- [Trecho apresentado]
*****

Rose Kelly: a mensageira de Hórus

Inês Barreto
Espaço livre do oculto
3 min readApr 28, 2019

A lenda conta que Rose encontrou, em transe, uma estela no Museu do Cairo, e apontou exatamente para Hórus, o deus que Crowley esperava que ela reconhecesse, mesmo ela não sabendo que divindade era essa. A jovem viúva, agora recém-casada com o mago mais importante do século XX, tinha uma tarefa difícil em na primavera de 1904: provar para o seu novo marido que ela estava recebendo mensagens dos deuses e que sua ida ao Egito não havia sido em vão.

Isso começou quando o próprio Crowley, para impressionar sua nova esposa, resolveu fazer um ritual para os silfos, os ditos seres que habitam o ar. Era esperado que Rose visse os tais seres, mas na verdade ela entrou em um estado alterado de consciência e passou a Aleyster uma mensagem: a de que alguém estava esperando por ele.

*****

- [Dados exibidos]
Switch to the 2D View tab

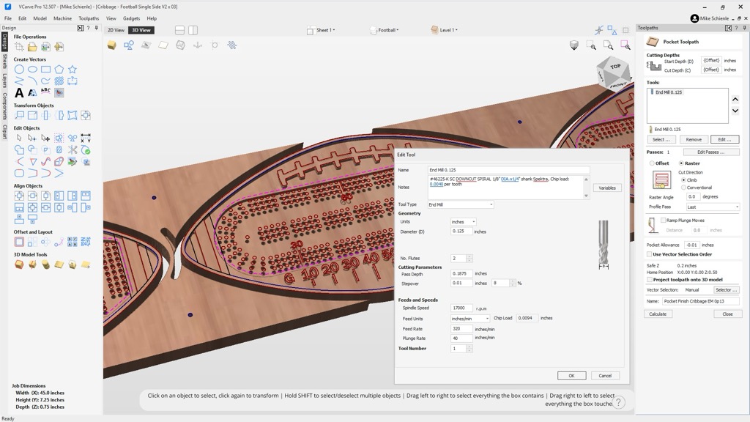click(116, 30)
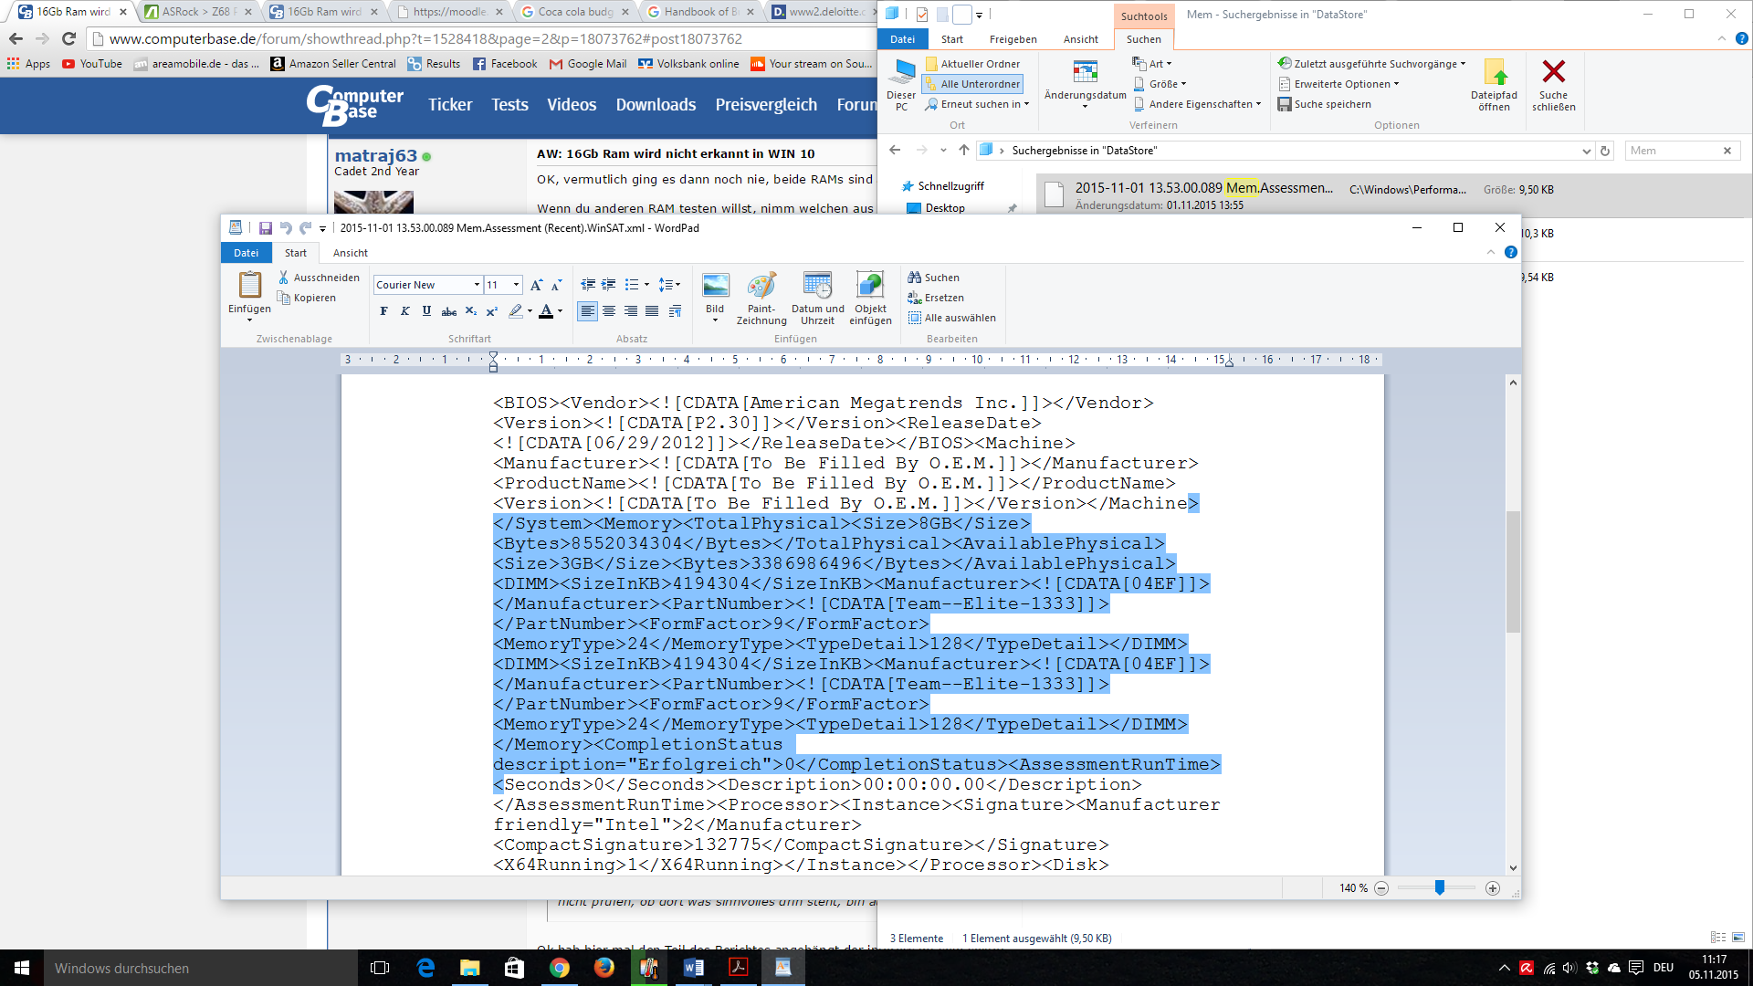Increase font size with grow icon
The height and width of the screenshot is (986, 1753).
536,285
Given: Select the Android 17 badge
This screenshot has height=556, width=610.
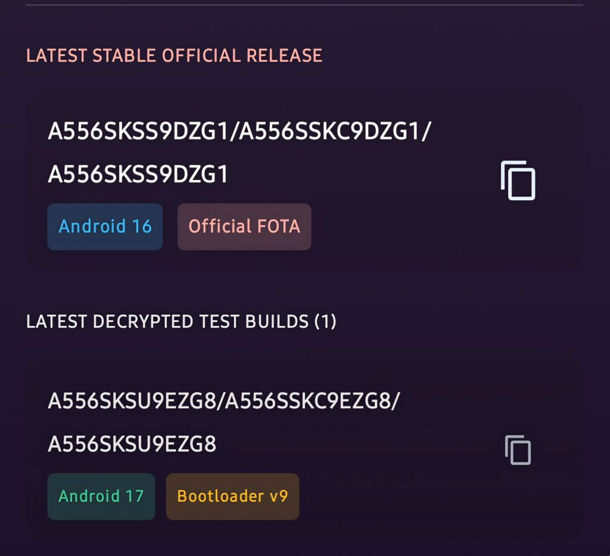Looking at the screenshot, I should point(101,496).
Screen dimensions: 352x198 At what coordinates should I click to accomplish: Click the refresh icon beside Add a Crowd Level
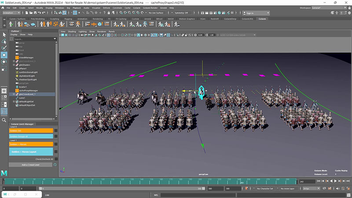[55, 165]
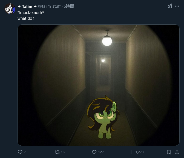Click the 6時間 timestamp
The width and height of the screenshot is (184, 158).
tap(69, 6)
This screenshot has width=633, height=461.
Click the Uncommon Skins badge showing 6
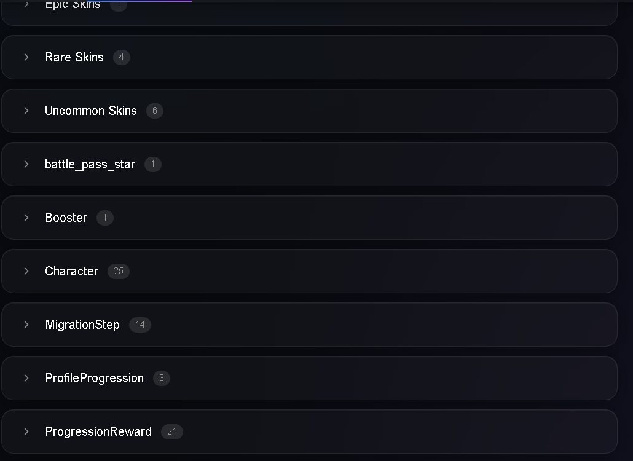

*****

- [Para fazer]
1) Diga se cada afirmação concorda com o texto sobre Rose Kelly, respondendo sim ou não e citando as palavras do texto que decidem: (a) Rose sabia que divindade era Hórus quando apontou para a estela. (b) O ritual feito por Crowley era dirigido aos silfos. (c) Rose viu os silfos durante o ritual.
2) Responda com base no texto sobre Rose Kelly:
(a) Em que museu Rose encontrou a estela?
(b) Em que estação e em que ano Rose tinha a tarefa difícil?
(c) Onde habitam os silfos?
3) Dê sequência ao texto sobre Rose Kelly a partir da última frase apresentada.
Os registros não entram nesta parte do trabalho.

- [Tarefas resolvidas]
1)
(a) Não: "mesmo ela não sabendo que divindade era essa".
(b) Sim: "resolveu fazer um ritual para os silfos".
(c) Não: "Era esperado que Rose visse os tais seres, mas na verdade ela entrou em um estado alterado de consciência".

2)
(a) No Museu do Cairo.
(b) Na primavera de 1904.
(c) No ar.

3)
Nos meses que seguiram a isso, Rose fez o que Crowley não era capaz de fazer sozinho. Ela canalizara supostas divindades, fizera revelações e quase enloquecera quando o mago a trancou em uma pirâmide, numa época em que ainda era possível alugar um dos túmulos por uma considerável quantia. Depois de ficarem três dias fechados em um quarto, enquanto Rose declamava o que ouvia de uma entidade egípcia identificada como Aiwass, Crowley saiu com o Liber AL vel Legis, também conhecido como O Livro da Lei, as famosas máximas que compõem a base da sua filosofia mágica e que tem a sua sentença mais famosa: “faze o que tu queres, há de ser o todo da lei”.

Depois da Lua de Mel no Egito que geraria esses primeiros textos, o relacionamento de Rose e Aleyster não seria o mesmo. O casamento foi breve, durando apenas 5 anos. Nesse período, eles tiveram duas filhas. A mais velha, Nuit Ma Ahathoor Hecate Sappho Jezebel Lilith, morreu com dois anos, o que fez Crowley culpar Rose e abandoná-la junto com a mais nova, Lola Zaza, que nasceu no mesmo ano da morte da irmã, em 1906.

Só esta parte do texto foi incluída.